§ Выбранный отрывок
>>>>>
Время за разговором тянется незаметно, в комнату, где мы сидим, приходит внук Людмилы и Николая, гладит кота. Николай обнимает внука, улыбается.

У оленеводов тяжкий труд, – продолжает свой рассказ Людмила, – они все время смотрят за оленями. Сложно кочевать вместе с детьми. Чумработница не только своих детей кормит, не разделяет своих и чужих детей. Я поначалу ничего не умела, всему научилась потом: и шить, и готовить на печке. Часов в 10 вечера их накормишь всех, часто оленеводы обедают лишь один раз в день, а в 9 утра они снова перегоняют оленей, встаешь в 6 утра, чтобы все успеть.

эвенки2

А сейчас что любите готовить?

Готовлю и русскую кухню, я готовлю все, постоянно спрашивают, бабушка, а что ты приготовишь? У нас интернациональная семья. Я могу с утра сделать борщ, а потом что-нибудь местное. Вот, можете спросить у внука, что он любит.

Пиццу,  – не думая, отвечает внук, продолжая гладить кота.

Кошки тут появились только недавно, собаки были всегда, без собаки жизнь оленевода не жизнь.  Меня в тайгу тянет. Я мужу говорю, пока я не умерла, в тайгу нужно съездить покочевать.

Раздается звонок, в доме поднимается переполох, – это сын из тайги. Николай берет трубку, что-то говорит по-якутски, передает Людмиле. «У него все хорошо, он жив и здоров, охотится на волков», –  произносит Людмила с облегчением и садится в кресло. «Скоро сын вернется, и вся семья соберется за одним столом».
<<<<<
§ Задание
Выпишите без изменений из приведенного выше отрывка о семье оленеводов фрагмент, который начинается словами «Время за разговором» и заканчивается словами «что любите готовить?».

§ Исходные данные
>>>>>
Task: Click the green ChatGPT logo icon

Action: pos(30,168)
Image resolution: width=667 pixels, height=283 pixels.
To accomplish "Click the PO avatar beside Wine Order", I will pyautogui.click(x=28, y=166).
<<<<<
§ Правильный ответ
Время за разговором тянется незаметно, в комнату, где мы сидим, приходит внук Людмилы и Николая, гладит кота. Николай обнимает внука, улыбается.

У оленеводов тяжкий труд, – продолжает свой рассказ Людмила, – они все время смотрят за оленями. Сложно кочевать вместе с детьми. Чумработница не только своих детей кормит, не разделяет своих и чужих детей. Я поначалу ничего не умела, всему научилась потом: и шить, и готовить на печке. Часов в 10 вечера их накормишь всех, часто оленеводы обедают лишь один раз в день, а в 9 утра они снова перегоняют оленей, встаешь в 6 утра, чтобы все успеть.

эвенки2

А сейчас что любите готовить?